(Recorded data)
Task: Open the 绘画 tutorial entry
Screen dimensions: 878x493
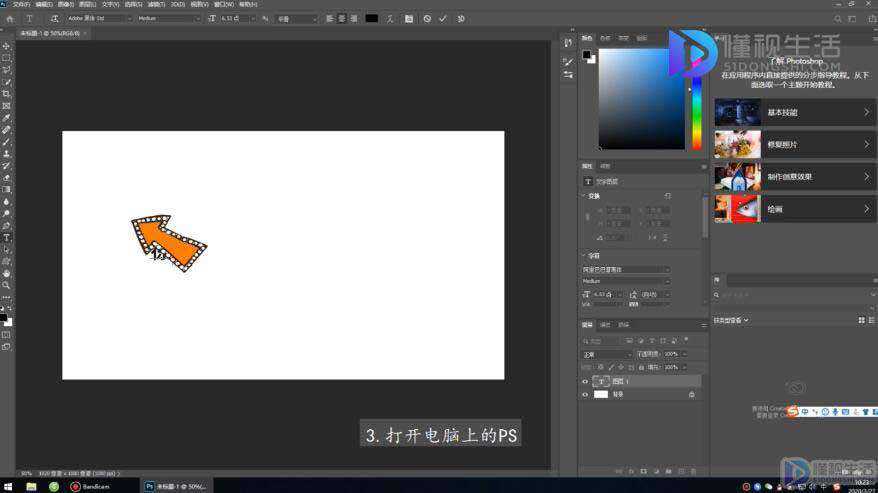Action: tap(794, 209)
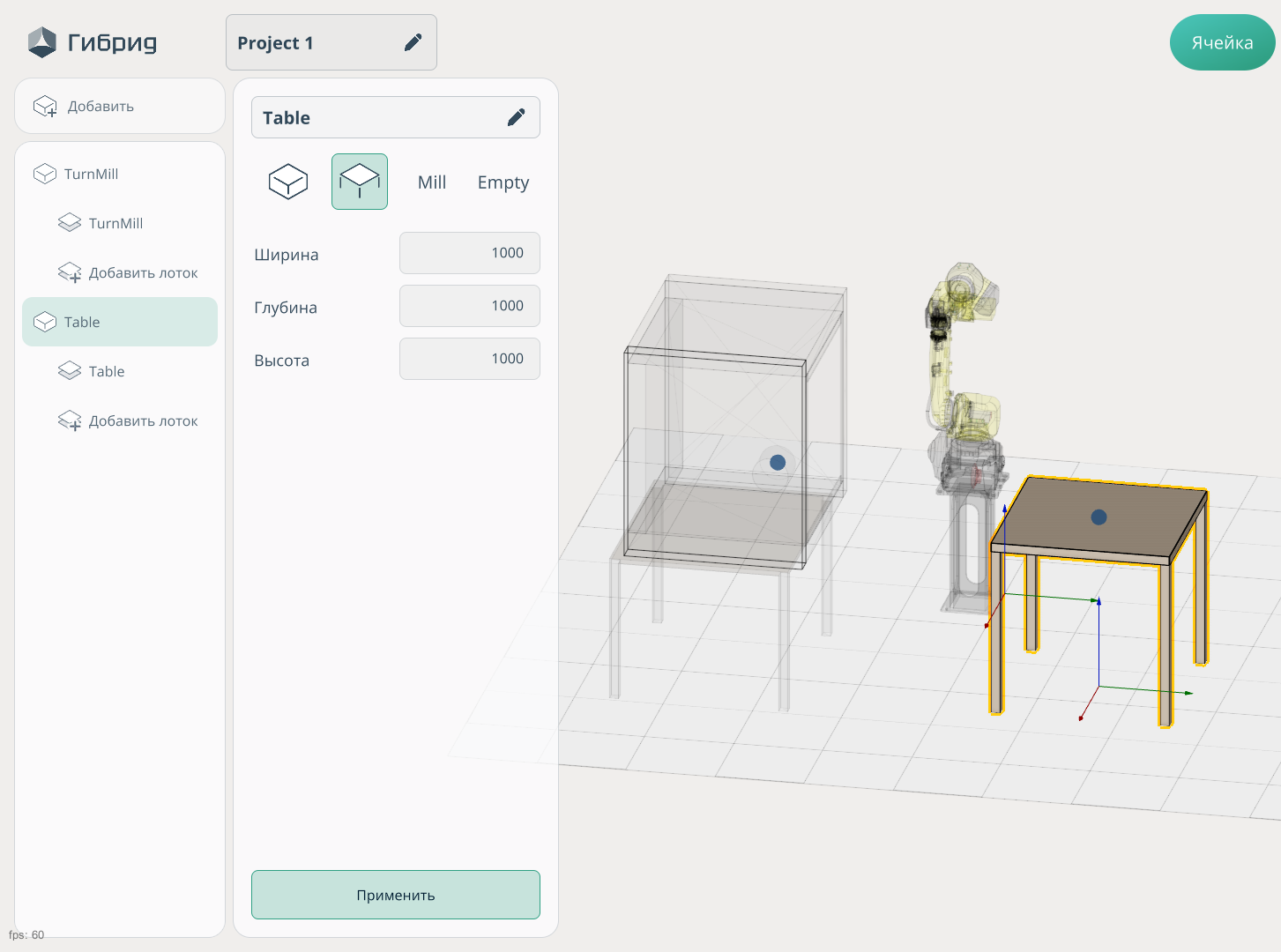This screenshot has height=952, width=1281.
Task: Select the TurnMill parent tree item
Action: (x=91, y=174)
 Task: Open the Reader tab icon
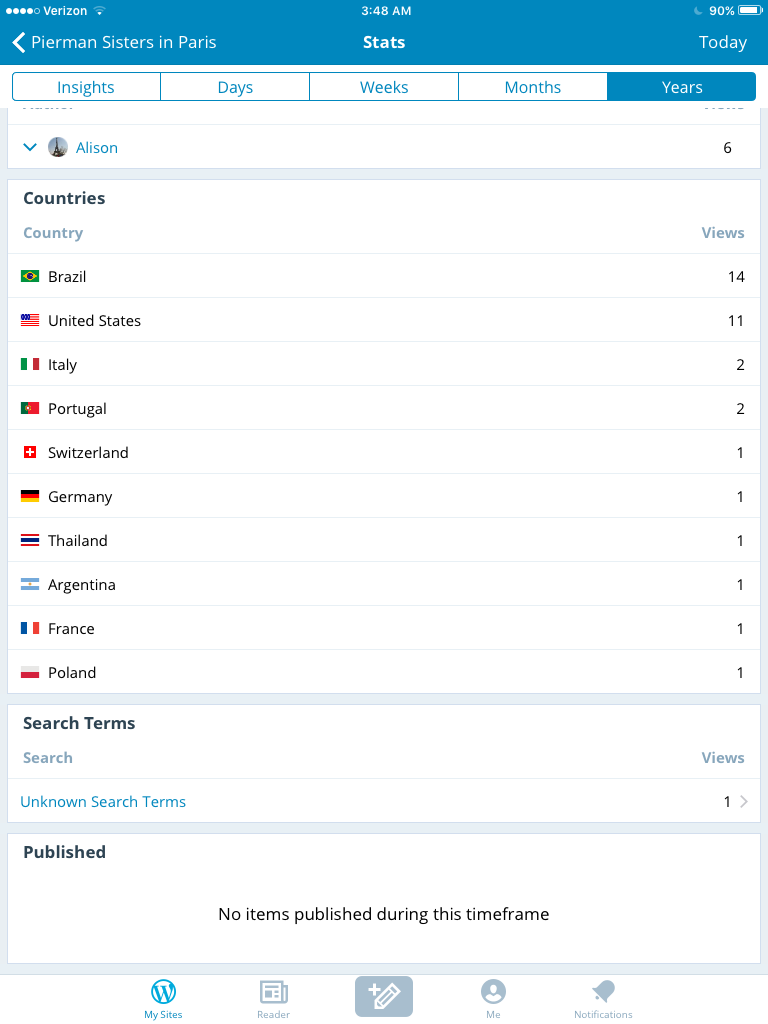[273, 992]
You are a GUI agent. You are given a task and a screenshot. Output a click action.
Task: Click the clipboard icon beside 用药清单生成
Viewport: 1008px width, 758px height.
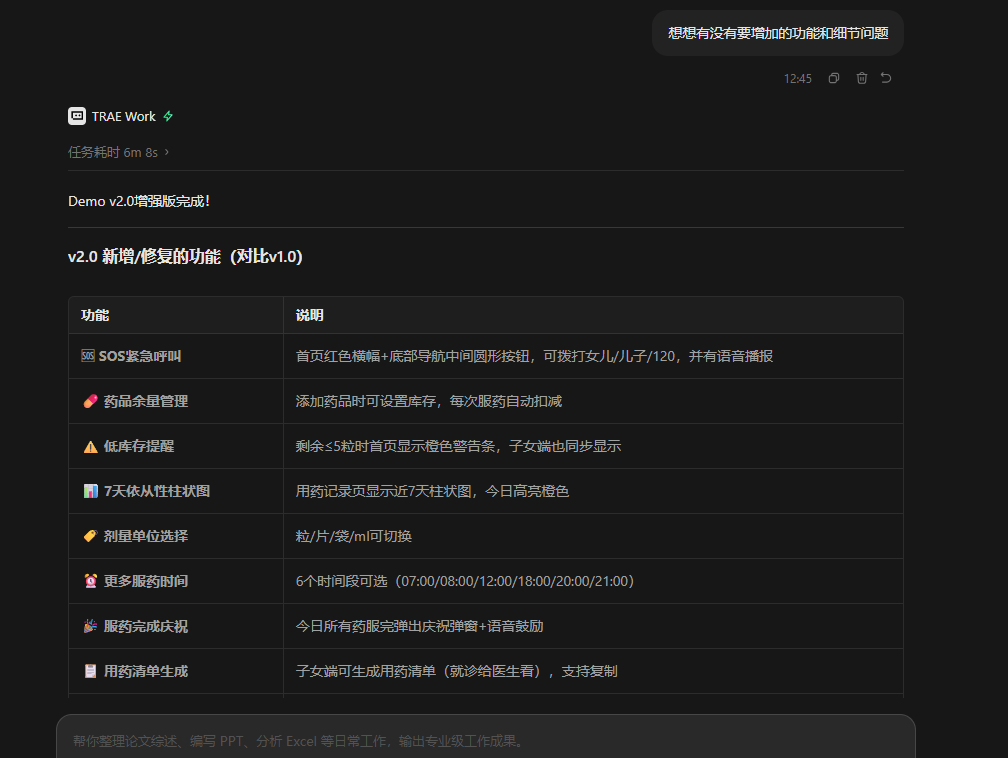click(91, 671)
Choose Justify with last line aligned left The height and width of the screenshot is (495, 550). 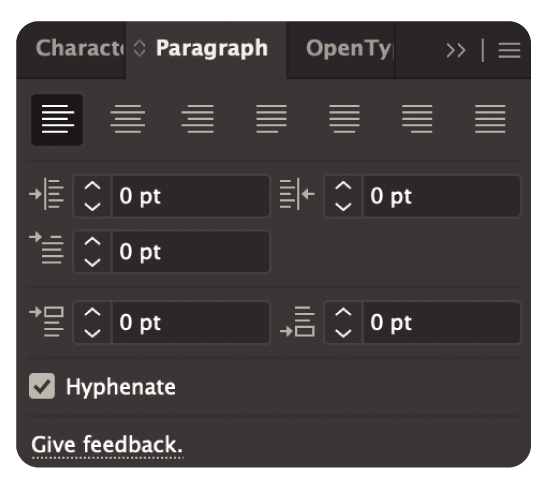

(Description of the task) All lines from the one bearing "Viewport: 1008px width, 758px height." through the last line of the records, and only those, should be duplicated exactly; no picture belongs in the copy.

(Response area)
Viewport: 1008px width, 758px height.
click(91, 671)
Choose Justify with last line aligned left The height and width of the screenshot is (495, 550). 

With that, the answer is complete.